Thousands of Los Angeles Police Department employees plan to seek exemptions to rules requiring city employees to get vaccinated against COVID-19, according to preliminary figures obtained Monday by The Times.
More than 2,600 LAPD employees have indicated that they plan to pursue religious exemptions, while more than 350 plan to seek medical ones, according to a source in city government who was not authorized to share the preliminary data.
Under the ordinance, city employees must be fully vaccinated by Oct. 5 unless they are granted a religious or medical exemption. Employees who receive exemptions will be subject to regular testing for the coronavirus, according to the ordinance.
City officials pushed back a deadline last week for employees to seek an exemption to the vaccination requirement, instead giving workers until the end of Monday to indicate that they plan to pursue an exemption. As of early evening on Monday, nearly 3,000 of 12,311 LAPD employees had done so, and the number could grow before a midnight cutoff. Preliminary figures were not available for other city departments.
The numbers indicate how many employees say they intend to seek an exemption, but the city has yet to vet such requests. Workers could still opt to get vaccinated after telling the city they plan to ask for an exemption.
The vaccination rate among LAPD employees has hovered at slightly more than 50% for months, lagging behind the general public and raising concerns about the health risk posed to the people they interact with on the streets and in confined spaces such as jails and courthouses.
Activists have routinely recorded police officers in public spaces without masks, despite a department directive to wear them “whenever in public or in the workplace.” Ten LAPD employees have died of COVID-19, and thousands have been infected.

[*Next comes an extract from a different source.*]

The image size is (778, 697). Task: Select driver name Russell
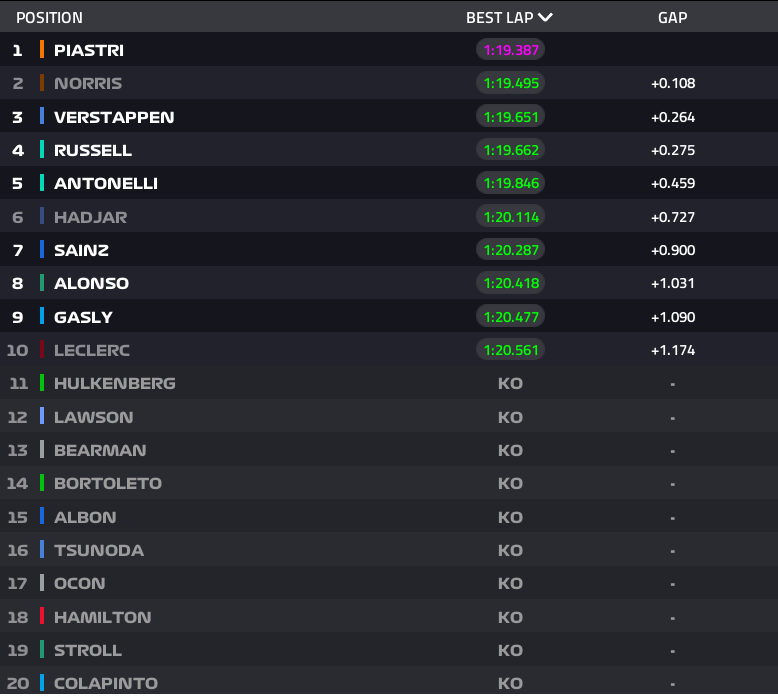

In recent days, a group of LAPD employees filed a federal lawsuit challenging the vaccination mandate, arguing that it violates their constitutional rights to privacy and due process. The employees who sued include people “who could not assert a medical or religious exemption,” as well as people who contend they have natural antibodies from getting the virus, according to the legal complaint, filed Saturday in U.S. District Court in Los Angeles.
On Monday, L.A. City Atty. Mike Feuer called the lawsuit “much more political statement than it is sound legal argument” and said he was confident it would fail to overturn the city requirement.
“It cannot be the case that the health of anyone’s child, anyone’s grandma, anybody in our city could be put at risk because they come into contact with a first responder who hasn’t been vaccinated,” Feuer said.
Firefighters 4 Freedom, a group opposing the vaccination mandate, has urged unvaccinated employees not to file for medical or religious exemptions, calling them “a trap.” Kevin McBride, the group’s attorney, argued in a recent letter to L.A. Fire Chief Ralph Terrazas that “the only reason to require firefighters to seek an exemption is to identify those who oppose the COVID vaccine mandate” for “potential misuse on this issue in the future.”
“The goal … is to overturn an unconstitutional city ordinance, not to be granted a stay of execution,” Firefighters 4 Freedom wrote in an Instagram post. “Getting any type of exemption will never make this problem of government overreach go away.”
Exemptions may be easier to secure than a legal judgment overturning the mandate, however.
Lindsay F. Wiley, director of the Health Law and Policy Program at American University Washington College of Law, called religious exemptions “an incredibly tricky area” for employers implementing vaccination requirements. The 1st Amendment limits the ability of government to distinguish between recognized religions and individual belief, Wiley said, which means an employer cannot simply toss out a request because it isn’t backed by an official in a recognized sect.
Wiley said some employers have scrutinized whether a worker is stating a religious belief in pursuit of an exemption, rather than expressing other kinds of concerns. But vaccination opponents have advised workers on how to word their exemption requests to avoid triggering such objections.
“The bottom line is, these are really easy to game,” Wiley said.
The L.A. ordinance defines the vaccination requirement as a condition of city employment but does not spell out what happens if someone refuses to get the shots and fails to get approved for an exemption. City officials have been in talks with employee unions about how the vaccination rules affect workers.
The Los Angeles Police Protective League has argued that the city should allow weekly testing as an alternative to getting vaccinated, regardless of whether an employee has obtained a medical or religious exemption. In a written proposal, the police union argued that doing so “strikes an appropriate balance.”
That would violate the ordinance passed last month by the L.A. City Council, which explicitly states that city workers will not be able to “opt out” of vaccination by getting tested weekly, since the “goal is to have a vaccinated workforce.”